In a surprising twist, Frank Ntilikina will start from day one for the Knicks—but at the wing, not at point guard. Trey Burke will start, too, and rookie Kevin Knox will come off the bench.

Holy shit!

New York head coach David Fizdale decided to kick off the season with a Clayton Kershaw-esque curveball. Throughout training camp, Fizdale was adamant that no starting spots were guaranteed. He remained true to his word during the preseason, with four different starting lineups across five games. There was little doubt Enes Kanter and Tim Hardaway Jr. would start—we know what we’re getting from both. The final three spots were up for grabs, and the last preseason game may have been the deciding factor.

The shocking upset in the frontcourt was Kevin Knox being bumped. Did Fizdale choose Frank Ntilikina starting over Knox, or Trey Burke? After the final preseason game it became clear that Ntilikina’s defense and progress on offense should be enough to start. Fizdale concurred.

Where Fizdale faked us out was keeping Burke in the lineup.

More on the backcourt in a second. Let’s tackle the the Knox exclusion. Before you get up in arms, take a deep breath. This is not as big a deal as you think it is. Closing lineups mean infinitely more than who starts. Until Knox is held out of crucial late game moments, my hand will be nowhere near a panic button. Still, let’s try and see what Fizdale saw.

Knox did not finish the preseason strong—three points on 1-of-6 shooting and five fouls in the finale–but he was not awful to the point of any consequence. Fizdale is going to play him a lot of minutes this season, as his five preseason starts showed us.

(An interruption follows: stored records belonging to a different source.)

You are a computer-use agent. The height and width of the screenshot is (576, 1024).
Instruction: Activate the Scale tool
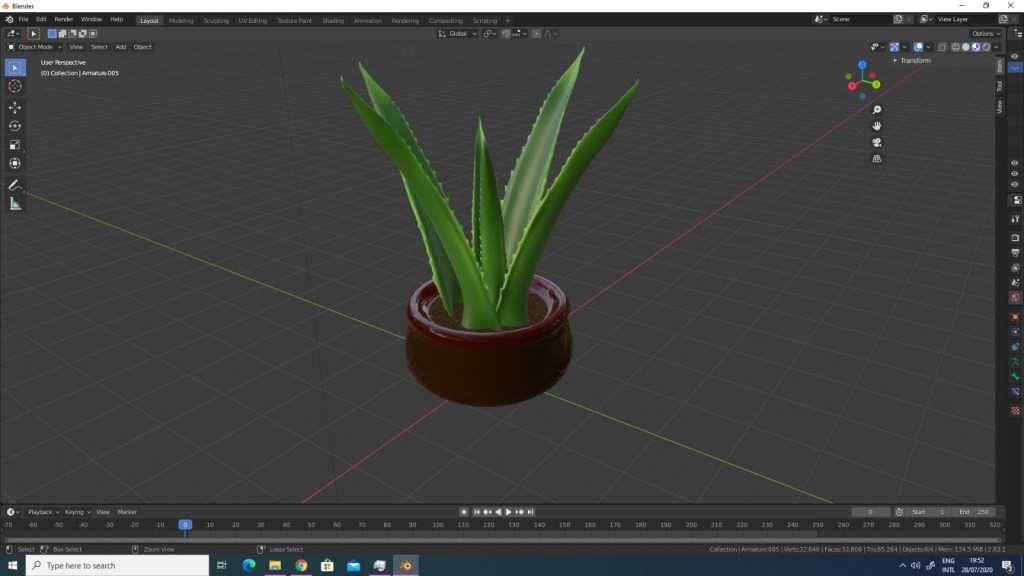(x=15, y=145)
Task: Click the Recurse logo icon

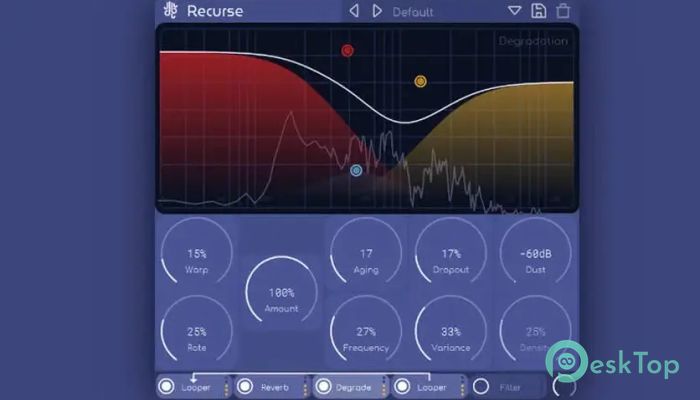Action: point(171,12)
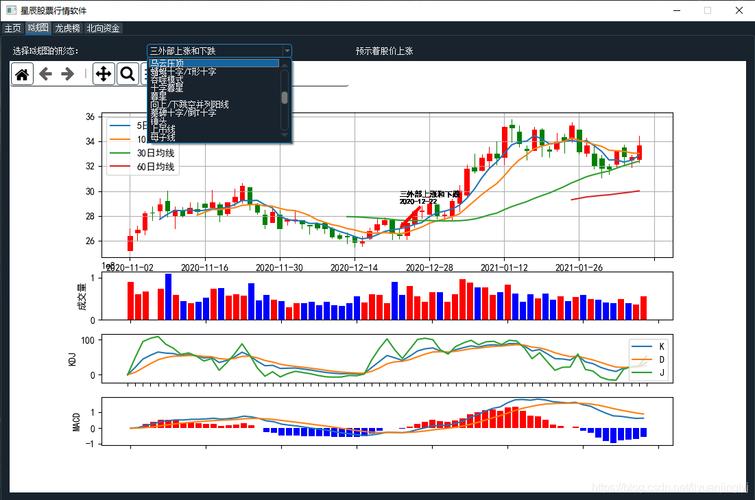Click the pattern list scroll-up arrow

(x=285, y=64)
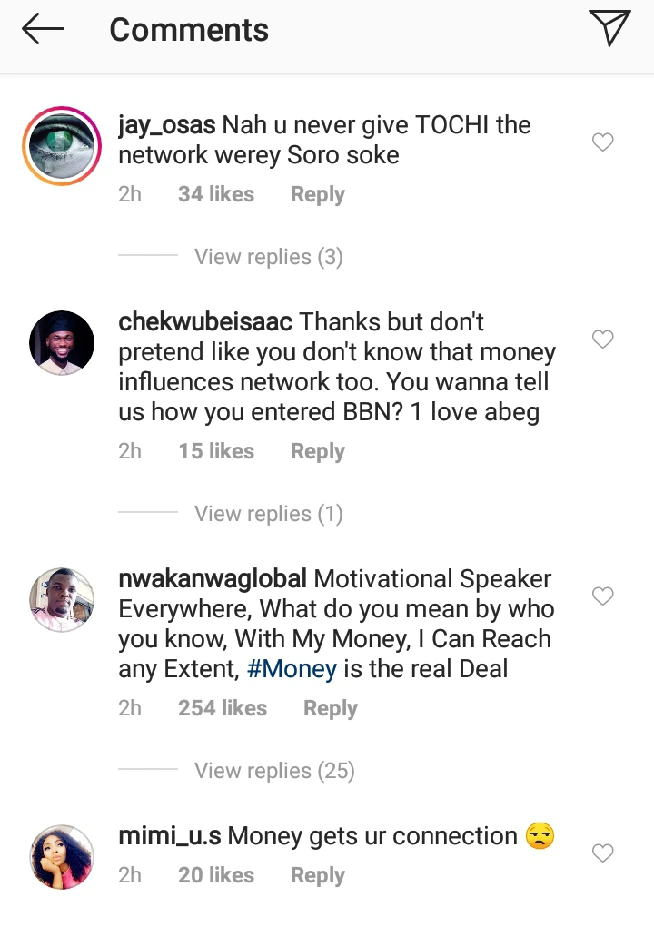Open the direct message paper plane icon
Viewport: 654px width, 927px height.
click(609, 29)
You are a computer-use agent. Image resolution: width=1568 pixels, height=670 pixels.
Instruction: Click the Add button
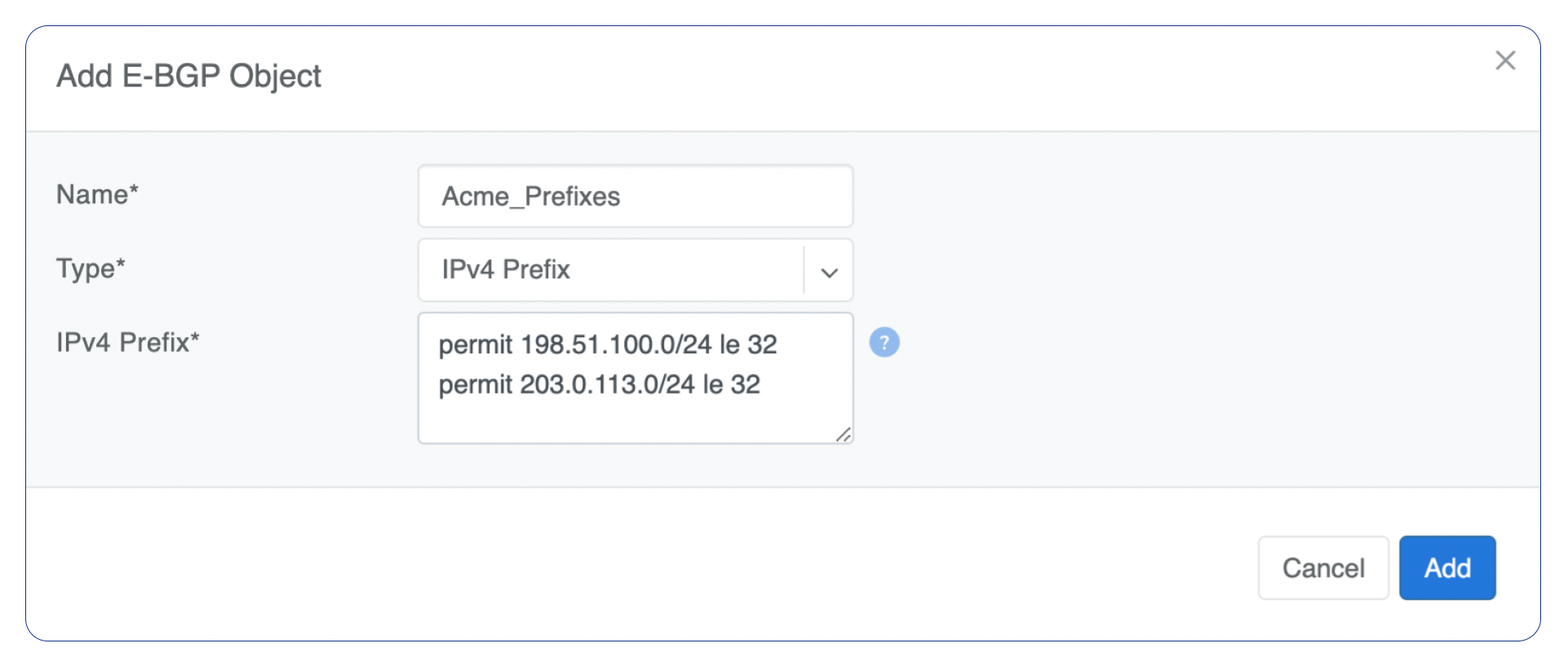[1446, 568]
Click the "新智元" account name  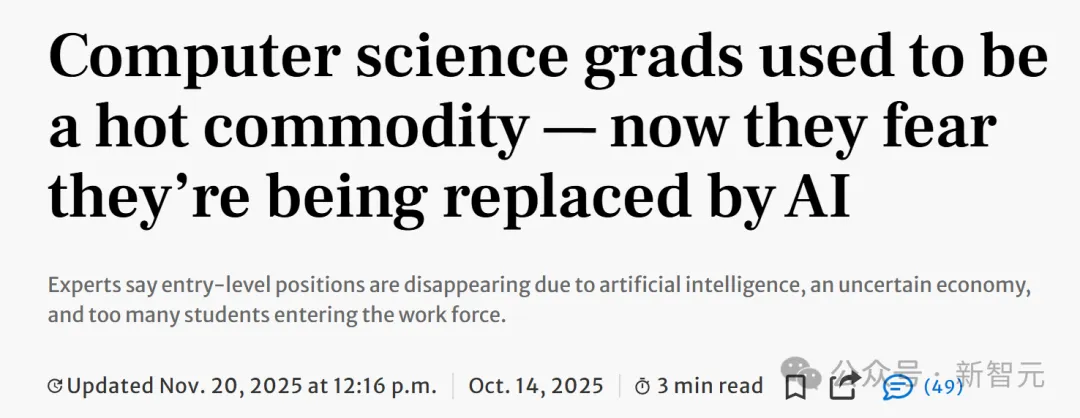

The only part that made this decision a bit of a surprise was the coach’s previous views on Tim Hardaway Jr. at the 3. Upon his hiring, Fizdale remarked that he viewed Hardaway more as a traditional shooting guard versus a small-ball 3.

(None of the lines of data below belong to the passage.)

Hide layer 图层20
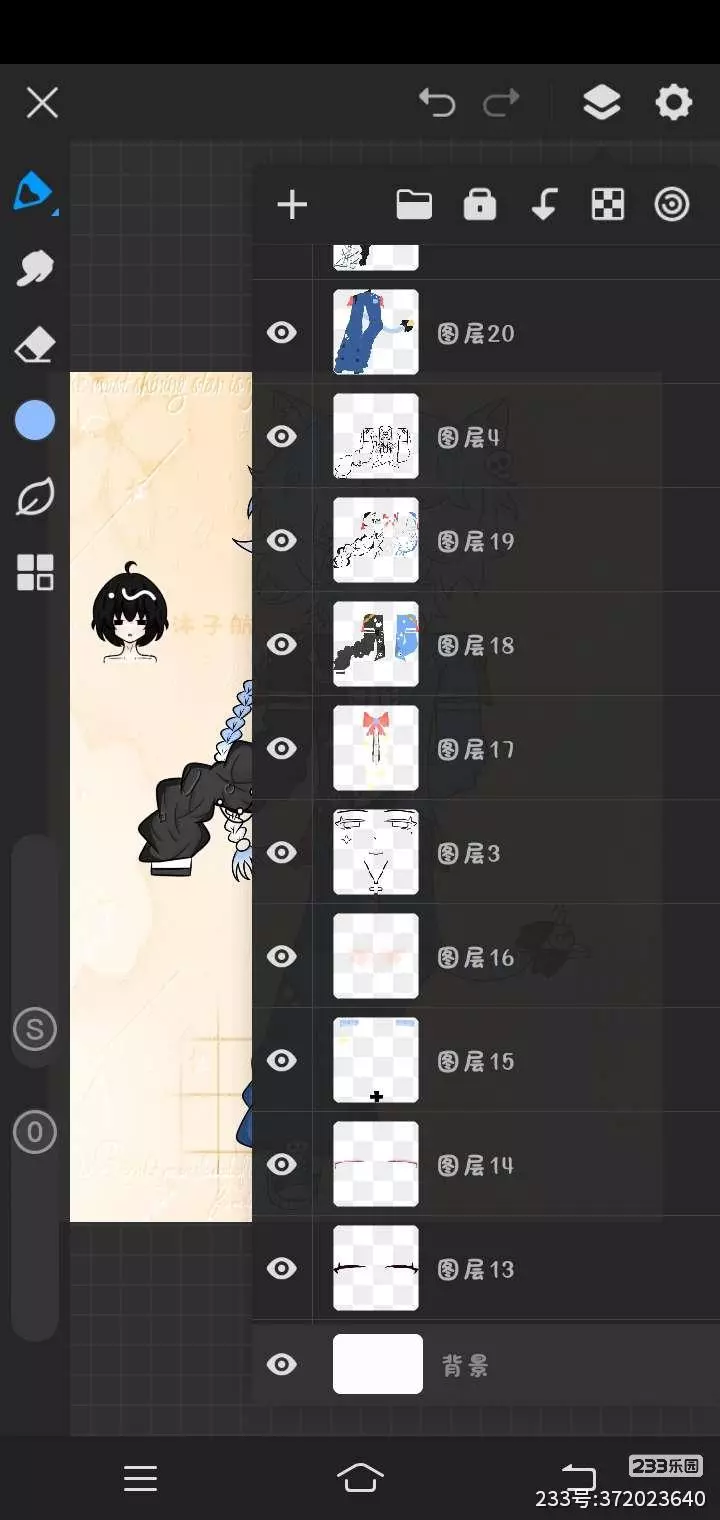(282, 332)
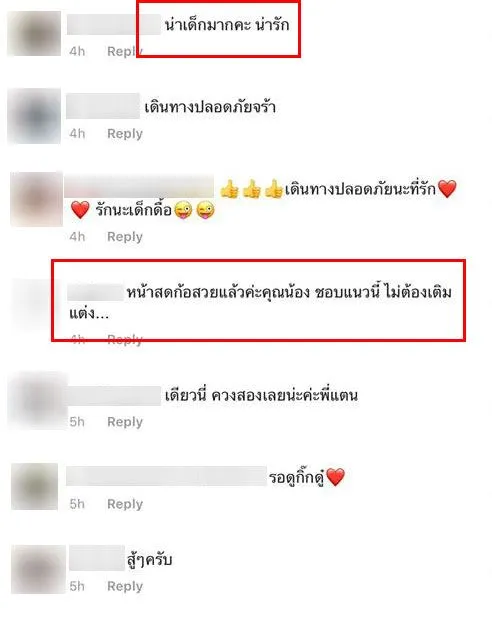Viewport: 492px width, 618px height.
Task: Click the first thumbs-up emoji
Action: [x=229, y=189]
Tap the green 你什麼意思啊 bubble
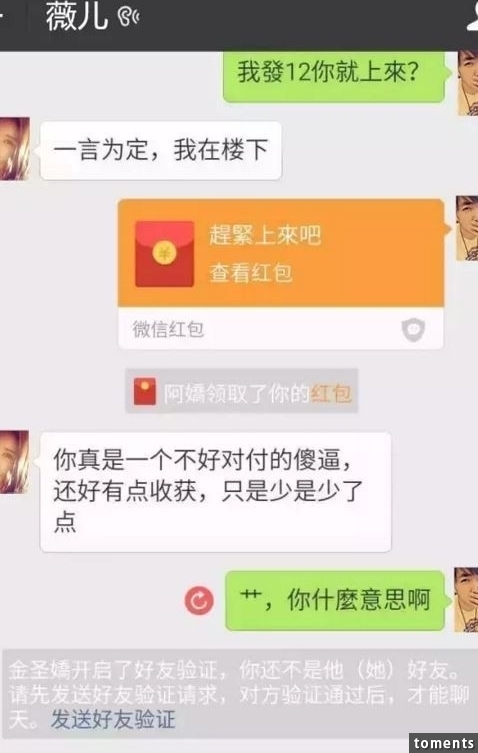Screen dimensions: 478x753 tap(335, 600)
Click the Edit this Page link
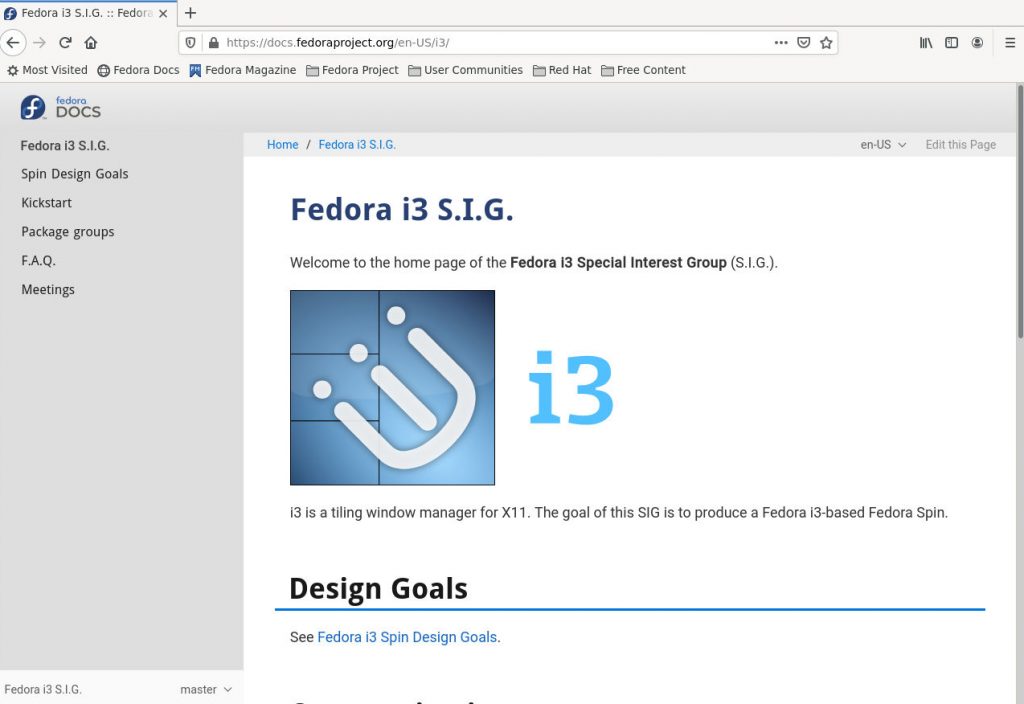The height and width of the screenshot is (704, 1024). click(960, 145)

My leading theory is that Fizdale sees Knox splitting time at the 3 and 4. Knox feels more comfortable at the 3, but his size may benefit the team more at the 4. (Stop me when you heard this before). Fizdale warned Knox would have to take his lumps as a rookie. That looks to be true, as he may be asked to bang with some of the bigger guys on the floor.

Maybe this is all a test. Knox has shown his maturity thus far. Will a “demotion” to the bench as the sixth man poorly affect his play? From what we have seen, I don’t think so. Knox will be the focus of the second unit, and most importantly, remain a weapon to close games.

This lineup tweak could be a reflection on Fizdale’s closing lineup. Knox has the ability to play four positions if needed. That gives Fizdale the flexibility to go small and slide Knox into that small-ball 4 role. Or he can go big, with Knox at the three, Burke coming off the bench, and Timmy bumping down to the backcourt with Frank.

Speaking of the backcourt: FRANKIE.

If there was one thing a majority of us wanted, it was for our young Bastille to start. Fizdale granted us that wish. But does the inclusion of Burke speak more to Frank as an off-ball guard? I don’t necessarily think so. Coach Fizdale likes to have multiple ball handlers on the floor. Whenever Frank was on the floor, so was some variation of Burke, Ron Baker, Emmanuel Mudiay, or Allonzo Trier. This could be a simple case of Fizdale wanting two initiators on the floor together.

Trey may shoot too many mid-range jumpers for my taste, but he does some key things you need a point guard to do, which Frank is still learning to master; chiefly, the ability to keep a dribble. Trey’s ability to slither through the trees down low and fit passes into the tiniest of creases compliments the catch-and-shoot prowess of Hardaway Jr. and Frank.

Frank has yet to fully master shooting off the dribble, especially from deep. He looks most comfortable when the ball is kicked out to him. In that case, Burke is an ideal backcourt partner. Frank will still have the freedom to attack the rim (something he started to do with more confidence to close the preseason), putting that muscle and God-given reach to use.

So, to put a bow on it, what can we expect from this starting unit? It does have a defensive-minded feel to it. This could limit the fast starts teams tended to get on the Knicks in the past, in both the first and second halves. Burke mentioned slow starts coming out of halftime were a big problem last year. With a veteran-laden lineup, the urgency and effort to hit the ground running will be there.

Tomorrow night we get to see this group in action. Remember to keep an eye on the bigger picture (minutes played in higher-leverage situations) instead of focusing on labels.